Monday, January 21, 2013

Brown Eyed Child

My son is half African American and half white.   He is an amazing little boy who loves math and is kind to everyone.  He has amazing brown eyes and eyelashes that I would kill for.  Today I choose to reflect on my son because there are many circumstances surrounding today that are amazing for my boy.  

For starters it is Martin Luther King Jr. day.  No words that I could put down could reflect how important of a role that this man has and will play in the life of my child.   He became the face of a movement that has allowed my beautiful little boy the same opportunities as other children who may have had white fathers.   Thank you is not sufficient.

In addition, today was the second inauguration of President Obama.   I refuse to get into politics, but what I will say is that this man has shown little boys like mine everywhere that you can do anything, even be President of the United States.

I wish I knew a way to more eloquently put the importance, but I fear my words will fail me.  Instead I am borrowing from the words of my mother.   She wrote the following passage in either late 2009 or early 2010.   It was during this time that President Obama wished to address the children of this nation for the first time.  There was some controversy.  Ultimately, what I remember of it all was my mother's reflection on the circumstances.  Here is what she said; entitled "Brown Eyed Child."

This morning I looked in the deep brown eyes of my grandson and told him that the president of the United States would be speaking to him by video today. In the enthusiasm that only a kindergartner can muster, he glowed with excitement. I showed him President Obama’s picture and said, “Look, he has curly hair too, just like you—in fact he looks very much like you.” He stared at the picture and I thought about the fact that through his veins ran blood from both slaves and those who owned slaves.

Last Friday, as a volunteer at the public school where my daughter teaches and my grandson attends, I helped to hand out the flyers which told parents about President Obama’s speech. In this school of “95% free and reduced lunch” where many children did not speak English, I wondered how having a president try to encourage children could be a bad thing. When the school day ended, I stood and watched as a sea of brown hair, legs, arms, and bodies exploded from the 100 year old building and surged toward the line of busses. I thought about the flyers in their backpacks and the president who wanted to encourage them.

While watching the news over the weekend, I thought about the direction of our country. Educated in both the halls of academia and the pews of churches, I am familiar with the arrows aimed by both and honor those who maintain integrity. I am a conservative, but not a “hooligan”--a believer in social justice, but not a socialist. Over the years I have been equally proud and embarrassed by both sides of the isle.
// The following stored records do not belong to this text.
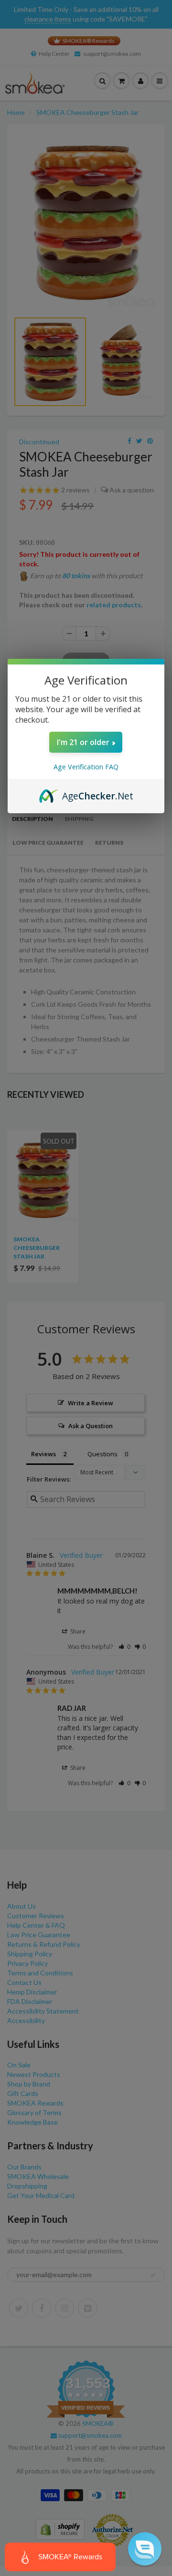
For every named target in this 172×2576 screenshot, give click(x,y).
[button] (144, 2549)
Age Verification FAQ (86, 766)
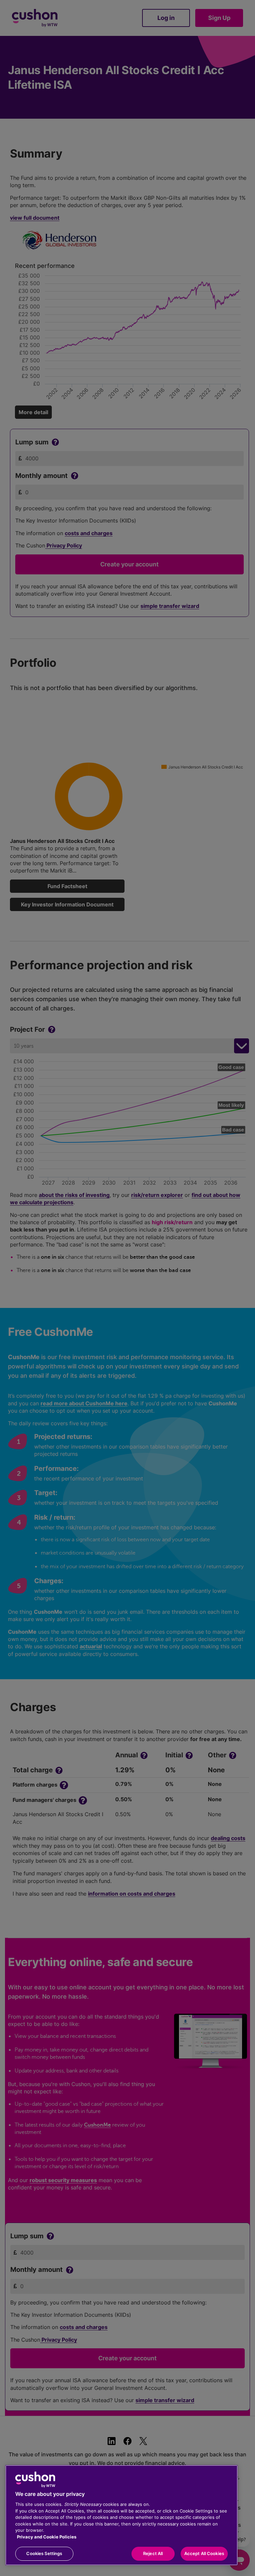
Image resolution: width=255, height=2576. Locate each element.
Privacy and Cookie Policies (46, 2536)
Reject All (153, 2553)
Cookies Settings (44, 2553)
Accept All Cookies (204, 2553)
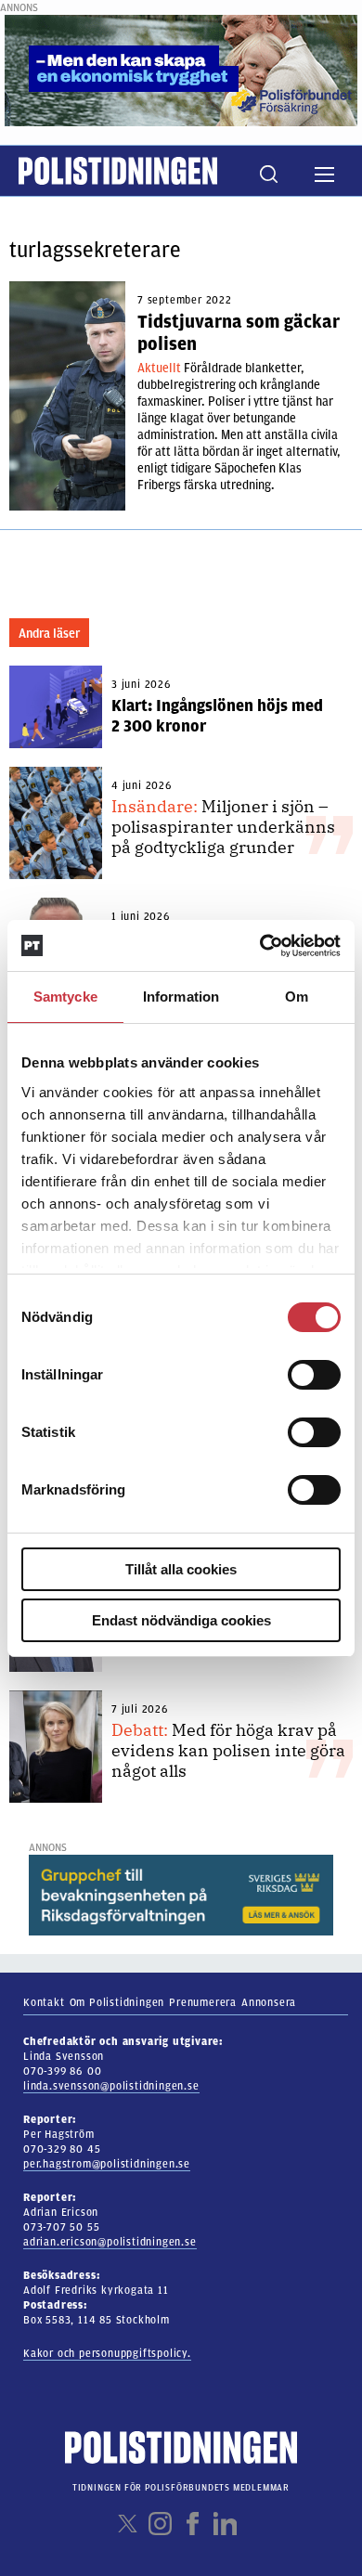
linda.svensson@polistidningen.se (111, 2085)
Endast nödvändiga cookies (181, 1620)
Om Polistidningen (117, 2002)
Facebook (192, 2523)
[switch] (314, 1375)
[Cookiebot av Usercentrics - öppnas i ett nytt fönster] (260, 946)
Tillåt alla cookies (181, 1569)
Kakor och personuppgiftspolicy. (107, 2353)
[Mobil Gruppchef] (181, 1894)
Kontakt (44, 2002)
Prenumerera (203, 2002)
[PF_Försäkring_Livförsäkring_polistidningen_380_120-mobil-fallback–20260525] (181, 69)
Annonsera (268, 2002)
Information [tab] (181, 996)
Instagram (160, 2523)
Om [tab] (296, 996)
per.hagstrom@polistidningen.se (106, 2163)
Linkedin (225, 2523)
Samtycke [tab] (65, 996)
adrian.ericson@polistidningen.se (110, 2241)
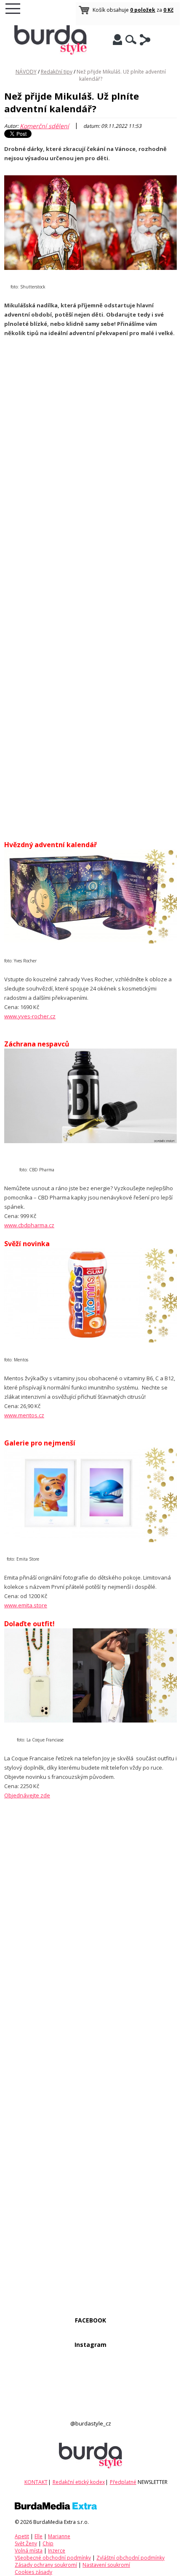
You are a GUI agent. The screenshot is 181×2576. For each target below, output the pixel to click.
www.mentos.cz (24, 1415)
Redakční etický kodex (79, 2482)
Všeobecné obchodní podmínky (53, 2557)
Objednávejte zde (27, 1795)
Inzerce (56, 2550)
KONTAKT (36, 2482)
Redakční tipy (56, 71)
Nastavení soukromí (106, 2564)
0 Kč (168, 9)
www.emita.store (25, 1605)
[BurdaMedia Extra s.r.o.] (56, 2507)
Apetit (22, 2536)
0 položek (142, 9)
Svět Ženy (26, 2543)
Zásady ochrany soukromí (46, 2564)
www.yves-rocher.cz (30, 1016)
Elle (39, 2536)
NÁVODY (26, 71)
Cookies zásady (33, 2572)
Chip (48, 2543)
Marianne (59, 2536)
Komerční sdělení (44, 126)
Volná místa (29, 2550)
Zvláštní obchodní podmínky (130, 2557)
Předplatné (123, 2482)
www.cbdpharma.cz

Just as many of our representatives and senators hadn’t read the health bill, I wondered how many Americans hadn’t actually read the president’s speech. Not wanting to be among that number, I Googled the speech and read.
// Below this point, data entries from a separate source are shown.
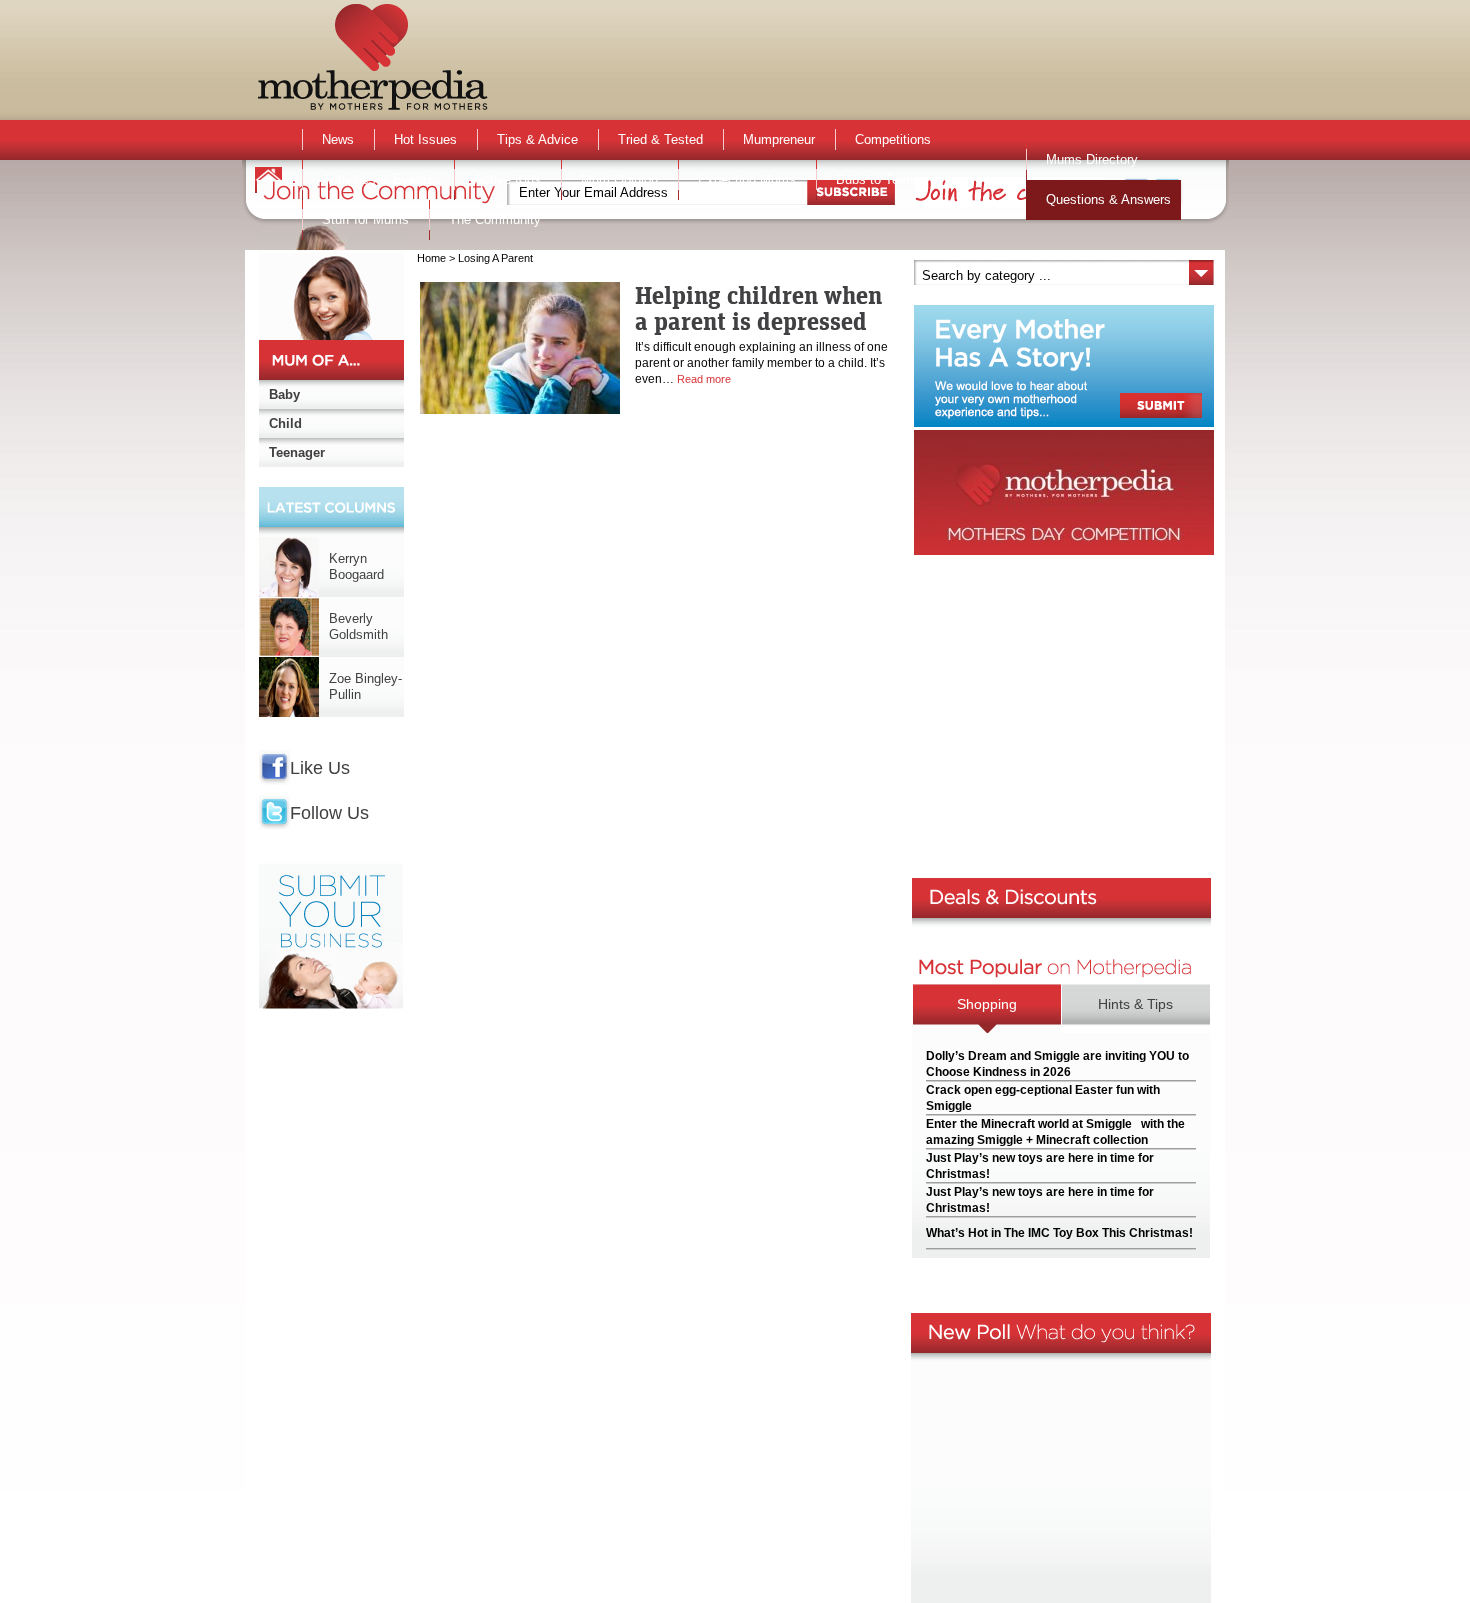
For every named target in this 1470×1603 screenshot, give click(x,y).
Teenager (297, 452)
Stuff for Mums (365, 219)
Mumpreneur (779, 139)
What I found in the speech may not mean much for affluent America, but it did speak to the children who I saw running for the busses last week. I thought back to my visit to the Brown v. Board of Education National Historic site in Topeka, Kansas where Monroe School stands as a reminder of America’s past with signs indicating areas for “colored” and “white”. I thought about my years in the Los Angeles area when I would see brown-eyed children looking out the windows of “integration busses” stuck in rush-hour traffic. I thought about the book, The Story of Ruby Bridges by Robert Coles, that I read to my pre-service teachers. I thought about all these things, and wondered if all Americans could, just for a moment, set their suspicions and agendas aside and allow our children to be proud of their president.

I told my grandson to listen well to this president who looked like him. I wonder if he is too young to understand when the president talks about having a single mother and how he missed having a father in his life. I know he is too young to make the connection between the president’s mother who taught him every day during his years in Indonesia and his own mother who is helping him learn his kindergarten sight words. I wonder if he will think of me when the president asks the children to listen to their grandparents. I hope so, and I also hope that I will somehow make a difference in the world he is going to inherit.

I hope he listens well today, this brown-eyed child who calls me Mema. I hope he listens when the president says, “We need every single one of you to develop your talents, skills and intellect so you can help solve our most difficult problems.” I hope all of us listen because the problems are great and the children need us to work together to make the world a better place.

So with her words I would just like to say, today was a good day for brown eyed children.

1 comment:

  1. What a wonderful post! You and your mother are both eloquent writers. As a kindergarten teacher I make a big effort to explain the significance of the day and the changes made in my lifetime by this peace-bringer: MLK, Jr. Thank you for sharing this with us all!